Skill Not Found

Why pandas matters for a Product Analyst

Pandas is the go-to Python library for turning raw product data into clear answers. As a Product Analyst, you will explore event logs, compute funnels and retention, analyze experiments, build cohort tables, and automate weekly dashboards. Pandas gives you fast data wrangling, flexible grouping, and powerful time handling on your laptop—no waiting for long queries or external tools.

What you'll be able to do

Clean and standardize product event logs (timestamps, user IDs, device/platform fields).
Aggregate at user, session, and cohort levels to compute metrics like DAU/WAU/MAU.
Build funnels, retention curves, and cohort tables fully in pandas.
Run quick experiment reads: group results, compute effects, and visualize distributions.
Automate recurring product reports with reusable functions and schedules.

Who this is for

Aspiring or current Product Analysts who need hands-on data work without heavy infrastructure.
Analysts comfortable with spreadsheets or SQL who want faster iteration and automation.
PMs and Data-savvy teammates who want reproducible analysis and fewer manual steps.

Prerequisites

Basic Python (variables, lists/dicts, functions).
Comfort with CSVs/TSVs and data types.
Optional but useful: SQL basics and product metrics concepts (DAU, retention, funnels).

Learning path

Load and inspect data — Use read_csv, dtypes, .head(), .info(), .describe().
Tip
Start with a small sample using nrows=50_000 or use usecols to limit columns. Validate unique keys (user_id, event_id).
Clean event logs — Parse timestamps, standardize strings, handle missing values, deduplicate.
Tip
Use to_datetime with utc=True, and .str.lower().str.strip() for categorical normalization.
Aggregate metrics — groupby for DAU/WAU/MAU, user-level features, and per-segment metrics.
Tip
Use .dt.date or pd.Grouper(freq='D') for time-based grouping. Cache intermediate DataFrames.
Funnels and retention — Order events, build steps, compute conversion and drop-offs; generate cohort tables.
Tip
Index events by user and time before step logic.

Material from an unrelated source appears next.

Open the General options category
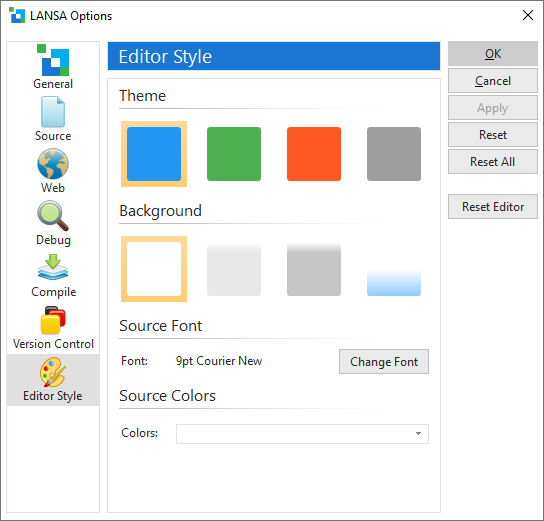pyautogui.click(x=53, y=67)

Use pivot_table for cohort matrices.
Experiment analysis — Assign variants, check balance, compute lift with CIs.
Tip
Use groupby on variant; for proportions, use standard error sqrt(p(1-p)/n).
Automate reports — Wrap logic in functions, parameterize dates, save outputs to CSV/XLSX, and schedule.

Worked examples

1) Load and clean a product event log

import pandas as pd

# Load only needed columns for speed
cols = ["event_id", "user_id", "event_name", "ts", "platform", "country"]
df = pd.read_csv("events.csv", usecols=cols)

# Parse timestamp and normalize categoricals
df["ts"] = pd.to_datetime(df["ts"], utc=True, errors="coerce")
df["event_name"] = df["event_name"].str.lower().str.strip()
df["platform"] = df["platform"].str.lower().str.strip().fillna("unknown")
df = df.dropna(subset=["ts", "user_id"])  # drop broken rows

# Deduplicate exact duplicates (rare but safer)
df = df.drop_duplicates(subset=["event_id"])  # assumes event_id is unique

print(df.info())

Outcome: a consistent, time-aware DataFrame ready for grouping.

2) DAU/WAU and basic segmentation

# Daily active users (DAU) overall and by platform
df["date"] = df["ts"].dt.date

dau = df.groupby("date")["user_id"].nunique().rename("dau")

dau_by_platform = df.groupby(["date", "platform"])\
                     ["user_id"].nunique()\
                     .reset_index(name="dau")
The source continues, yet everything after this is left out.